The exercise =
Format the lines of data below as a JSON list of strings with one string per line, and omit blank lines.

Records from a pointing dataset =
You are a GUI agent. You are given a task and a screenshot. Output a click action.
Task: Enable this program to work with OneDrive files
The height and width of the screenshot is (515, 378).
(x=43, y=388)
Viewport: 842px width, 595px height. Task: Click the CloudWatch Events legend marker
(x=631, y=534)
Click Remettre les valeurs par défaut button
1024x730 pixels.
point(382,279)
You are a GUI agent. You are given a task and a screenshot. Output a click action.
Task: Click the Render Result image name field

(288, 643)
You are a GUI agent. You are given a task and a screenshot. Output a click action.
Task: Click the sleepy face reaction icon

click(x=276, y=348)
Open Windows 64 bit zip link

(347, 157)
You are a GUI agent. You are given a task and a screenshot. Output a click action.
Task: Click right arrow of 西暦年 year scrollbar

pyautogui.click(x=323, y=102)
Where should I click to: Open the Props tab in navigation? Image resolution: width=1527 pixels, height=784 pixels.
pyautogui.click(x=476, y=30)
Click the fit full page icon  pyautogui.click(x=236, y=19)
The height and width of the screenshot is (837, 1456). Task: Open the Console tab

Problem solution =
[
  "You are a GUI agent. You are given a task and a screenshot. Output a click action.",
  "Task: Enable this program to work with OneDrive files",
  "The height and width of the screenshot is (515, 378).",
  "(x=43, y=388)",
  "Viewport: 842px width, 595px height. Task: Click the CloudWatch Events legend marker",
  "(x=631, y=534)",
  "Click Remettre les valeurs par défaut button",
  "1024x730 pixels.",
  "point(382,279)",
  "You are a GUI agent. You are given a task and a screenshot. Output a click action.",
  "Task: Click the Render Result image name field",
  "(288, 643)",
  "You are a GUI agent. You are given a task and a screenshot. Output a click action.",
  "Task: Click the sleepy face reaction icon",
  "click(x=276, y=348)",
  "Open Windows 64 bit zip link",
  "(347, 157)",
  "You are a GUI agent. You are given a task and a screenshot. Output a click action.",
  "Task: Click right arrow of 西暦年 year scrollbar",
  "pyautogui.click(x=323, y=102)",
  "Where should I click to: Open the Props tab in navigation? Image resolution: width=1527 pixels, height=784 pixels.",
  "pyautogui.click(x=476, y=30)",
  "Click the fit full page icon  pyautogui.click(x=236, y=19)",
  "The height and width of the screenshot is (837, 1456). Task: Open the Console tab"
]